Testo di lettura:
▼
Coronavirus, come attacca le cellule: scoperto nuovo modo
Due studi dell'Istituto italiano di tecnologia hanno osservato che il Sars-Cov-2 riesce a entrare nella cellula in due modi, aprendo a nuove ipotesi
Il coronavirus Sars-Cov-2, per sopravvivere e
replicarsi, attacca le cellule umane. Oltre alla via già nota del recettore
Ace2, due studi dell’Istituto italiano di tecnologia su Arxiv hanno
scoperto un nuovo modo in cui il virus penetra nelle cellule: lo fa attraverso
il recettore dell’acido sialico, che si trova nei tessuti delle
alte vie aeree, analogamente al virus della Mers.
Coronavirus, come
attacca le cellule per replicarsi
Dopo essere entrato nella cellula, il virus sfrutta alcune proteine per
replicarsi, alcune delle quali sono in comune con il virus dell’Hiv. Questa
scoperta può quindi aprire a nuove strade nella ricerca dei farmaci.
Come riporta l’Ansa, gli studi non sono ancora stati approvati dalla
comunità scientifica. Ma Giancarlo Ruocco,
direttore del centro Iit di Roma, ha rivendicato il
traguardo: “Abbiamo sviluppato un nuovo modello predittivo per capire come
le proteine sulla superficie del virus interagiscono con i recettori umani”.
I ricercatori hanno esaminato le interazioni della proteina Spike,
grazie alla quale il virus si attacca al recettore Ace2 (lo stesso preso come
bersaglio dai farmaci sartani e anti-ipertensivi), e hanno osservato la sua
capacità di rimanergli legata. Gli studiosi hanno così scoperto che questa sua
caratteristica era molto inferiore a quella del virus della Sars.
▲
Consegna:
Trascrivi per intero l'articolo sul nuovo modo in cui il coronavirus attacca le cellule, senza cambiare nulla.

Estratto dei dati:
▼
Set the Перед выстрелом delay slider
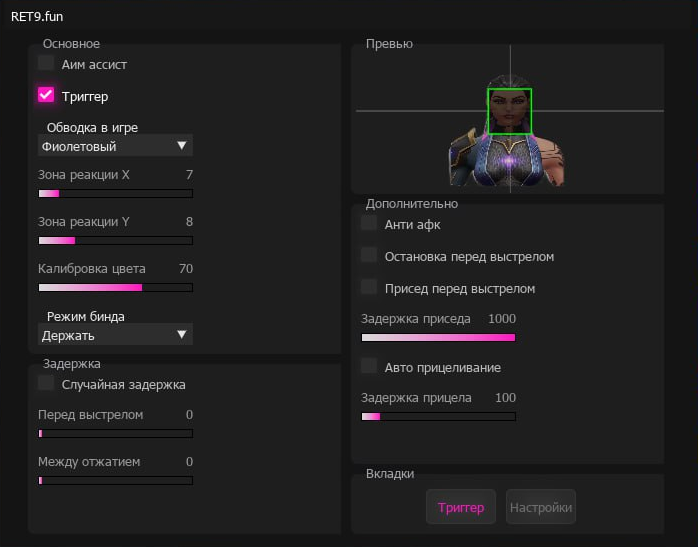Screen dimensions: 698x547 [115, 433]
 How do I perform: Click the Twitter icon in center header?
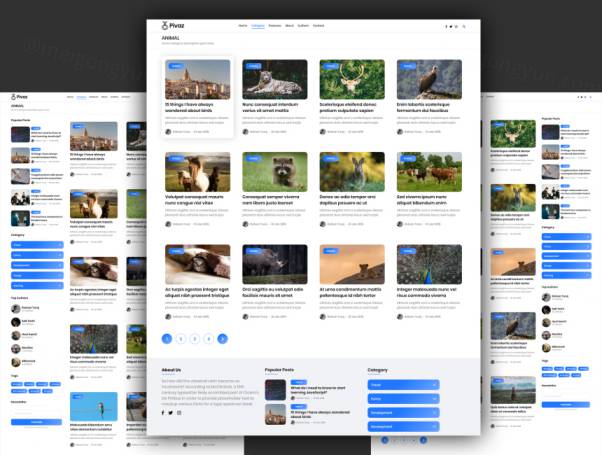(451, 26)
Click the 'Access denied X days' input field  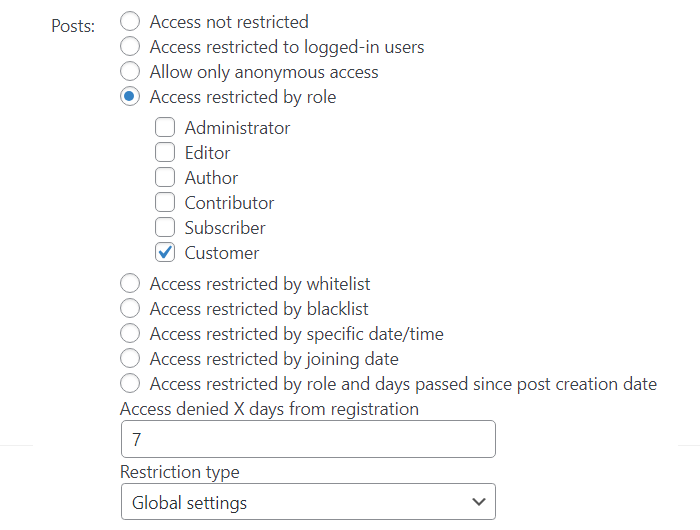click(308, 439)
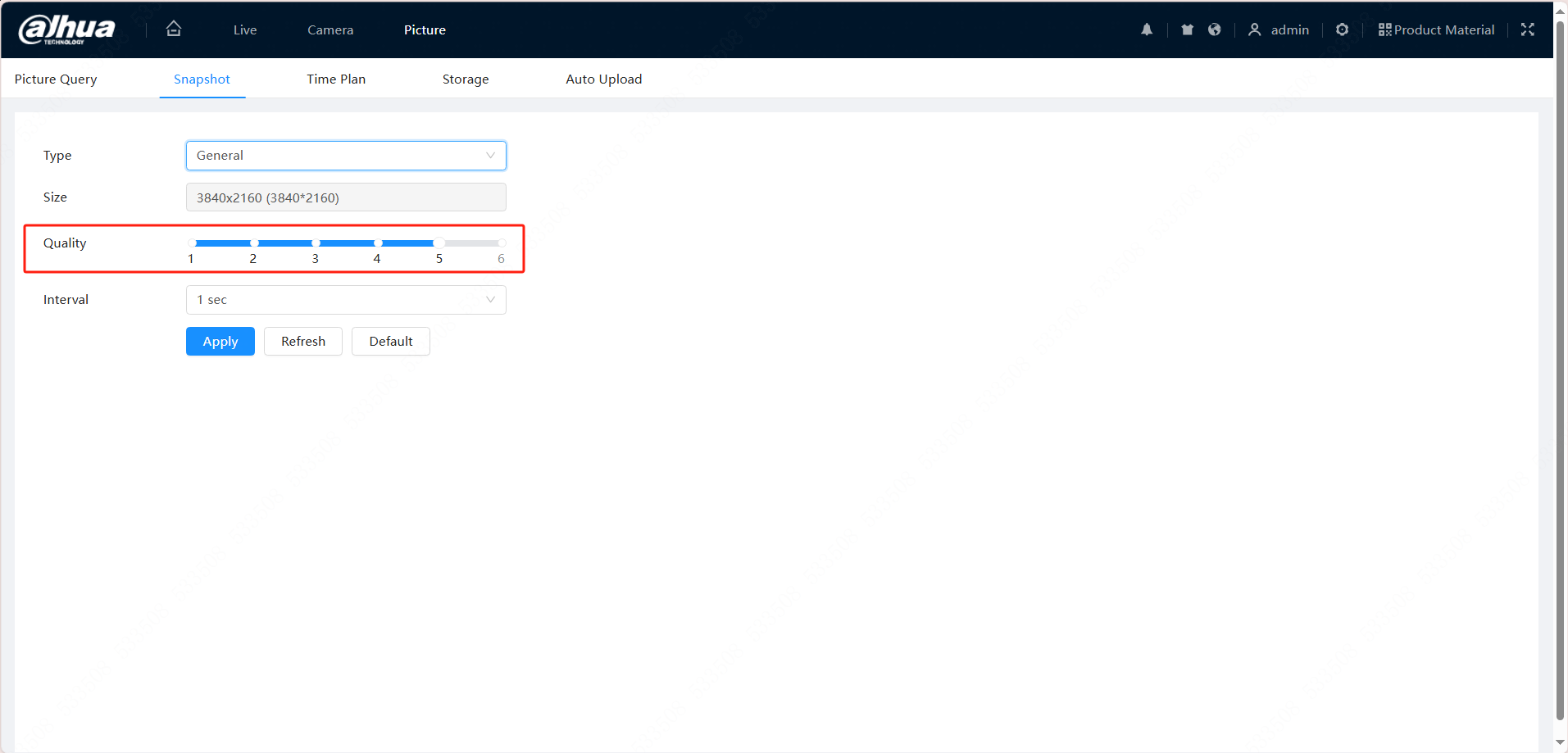This screenshot has width=1568, height=753.
Task: Expand the Interval dropdown showing 1 sec
Action: click(x=346, y=300)
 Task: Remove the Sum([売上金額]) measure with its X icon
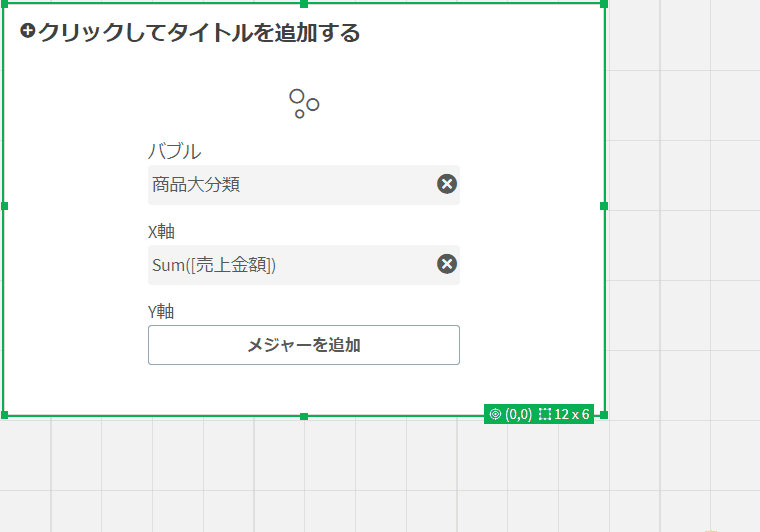447,264
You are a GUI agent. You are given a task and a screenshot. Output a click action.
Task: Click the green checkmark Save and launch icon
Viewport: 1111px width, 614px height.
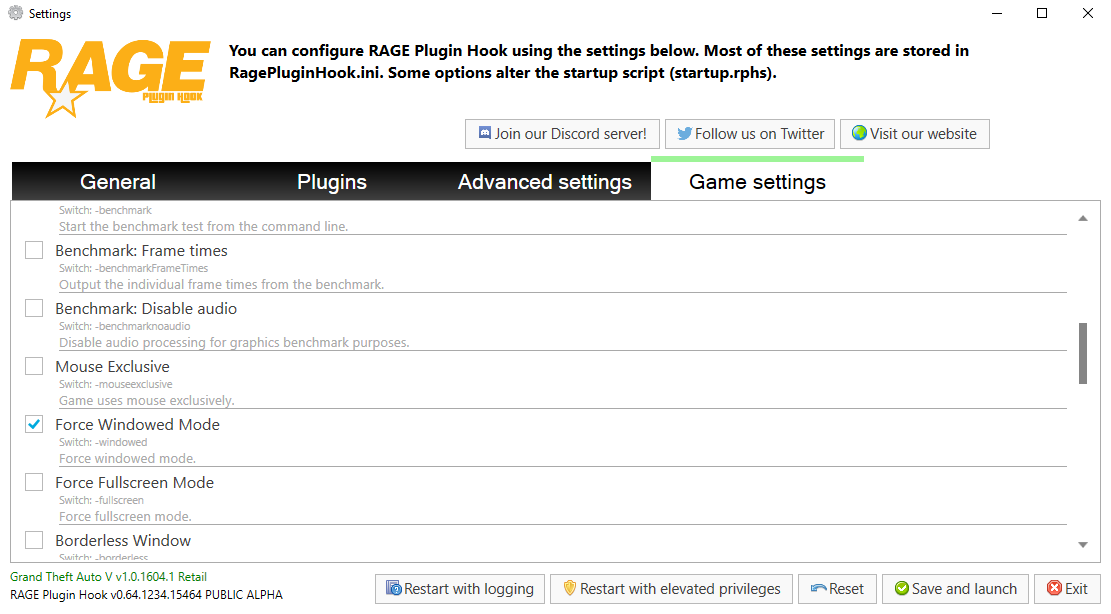pyautogui.click(x=902, y=589)
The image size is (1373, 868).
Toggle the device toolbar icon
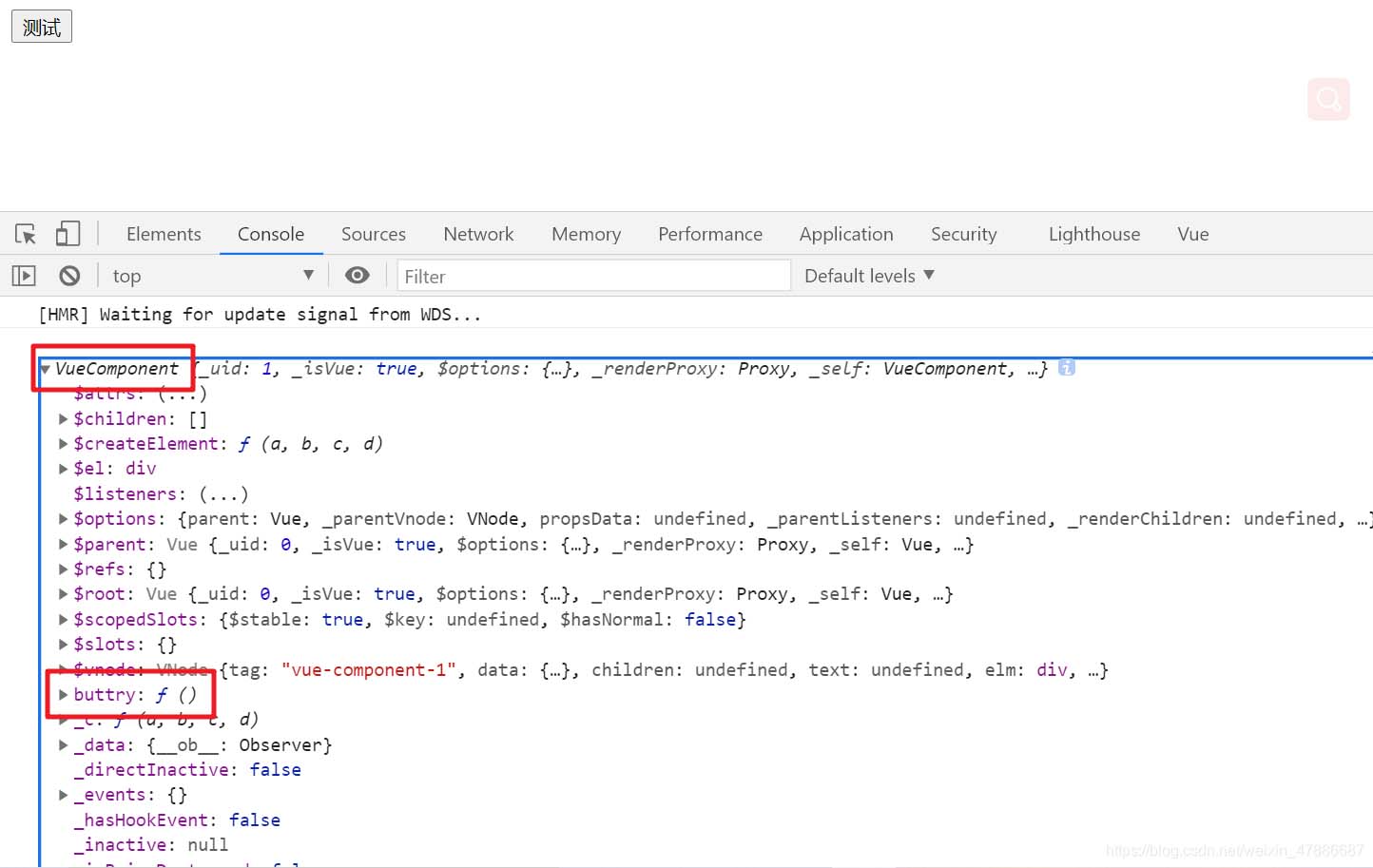pos(68,234)
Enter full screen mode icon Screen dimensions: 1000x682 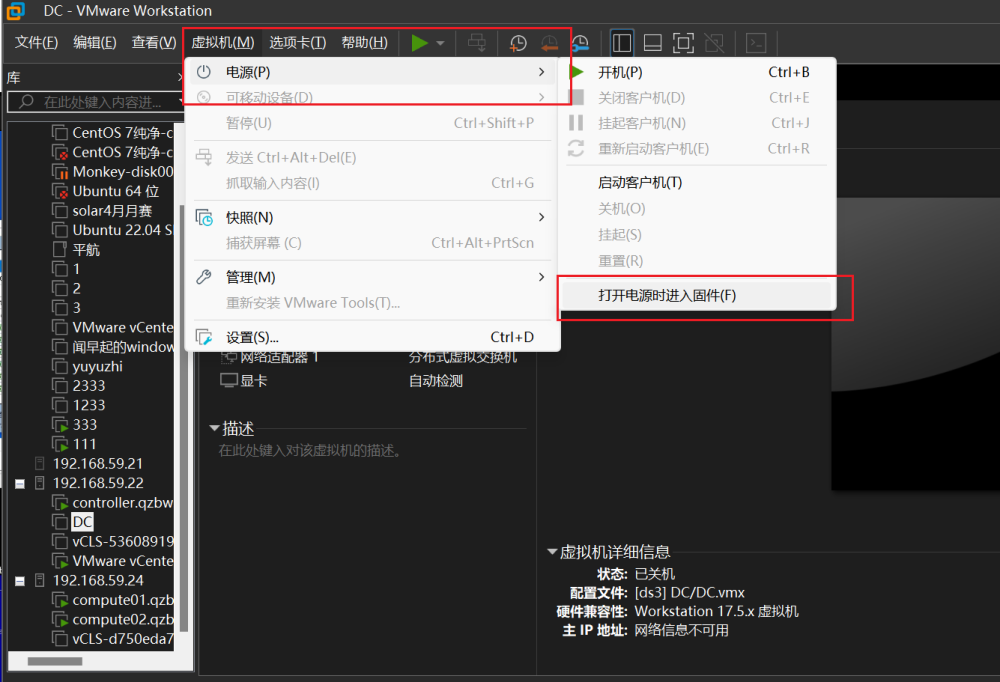pyautogui.click(x=683, y=43)
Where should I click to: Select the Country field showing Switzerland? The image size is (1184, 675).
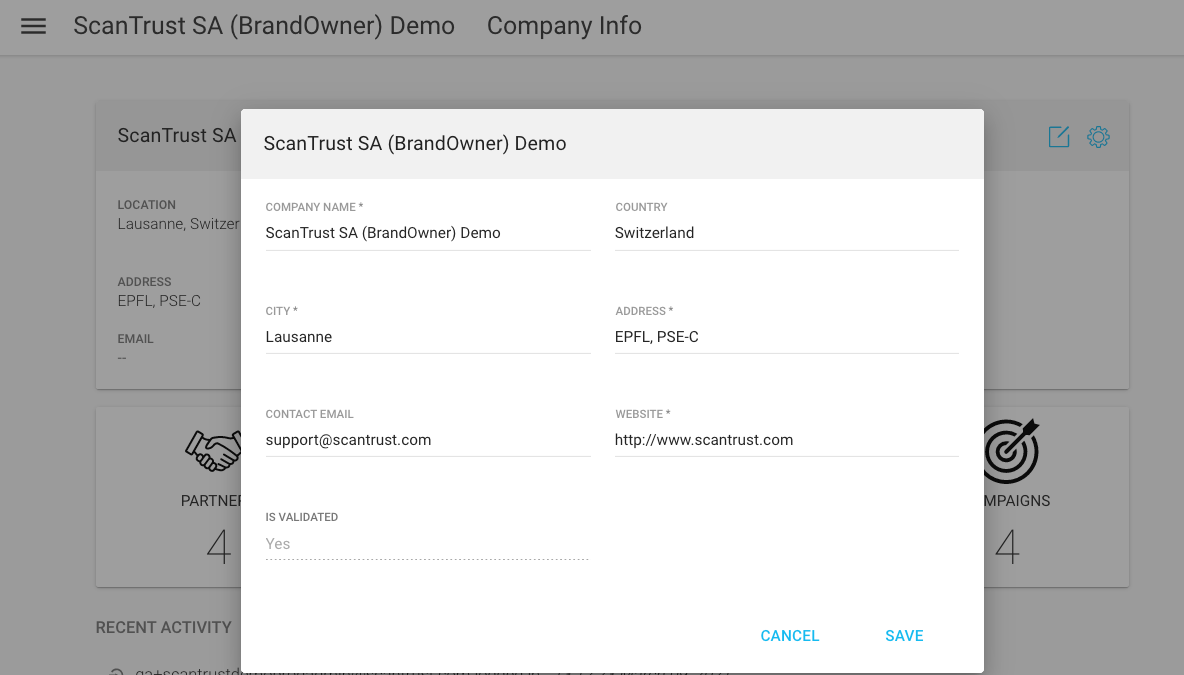coord(786,233)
▲
Soluzione:
Coronavirus, come attacca le cellule: scoperto nuovo modo
Due studi dell'Istituto italiano di tecnologia hanno osservato che il Sars-Cov-2 riesce a entrare nella cellula in due modi, aprendo a nuove ipotesi
Il coronavirus Sars-Cov-2, per sopravvivere e
replicarsi, attacca le cellule umane. Oltre alla via già nota del recettore
Ace2, due studi dell’Istituto italiano di tecnologia su Arxiv hanno
scoperto un nuovo modo in cui il virus penetra nelle cellule: lo fa attraverso
il recettore dell’acido sialico, che si trova nei tessuti delle
alte vie aeree, analogamente al virus della Mers.
Coronavirus, come
attacca le cellule per replicarsi
Dopo essere entrato nella cellula, il virus sfrutta alcune proteine per
replicarsi, alcune delle quali sono in comune con il virus dell’Hiv. Questa
scoperta può quindi aprire a nuove strade nella ricerca dei farmaci.
Come riporta l’Ansa, gli studi non sono ancora stati approvati dalla
comunità scientifica. Ma Giancarlo Ruocco,
direttore del centro Iit di Roma, ha rivendicato il
traguardo: “Abbiamo sviluppato un nuovo modello predittivo per capire come
le proteine sulla superficie del virus interagiscono con i recettori umani”.
I ricercatori hanno esaminato le interazioni della proteina Spike,
grazie alla quale il virus si attacca al recettore Ace2 (lo stesso preso come
bersaglio dai farmaci sartani e anti-ipertensivi), e hanno osservato la sua
capacità di rimanergli legata. Gli studiosi hanno così scoperto che questa sua
caratteristica era molto inferiore a quella del virus della Sars.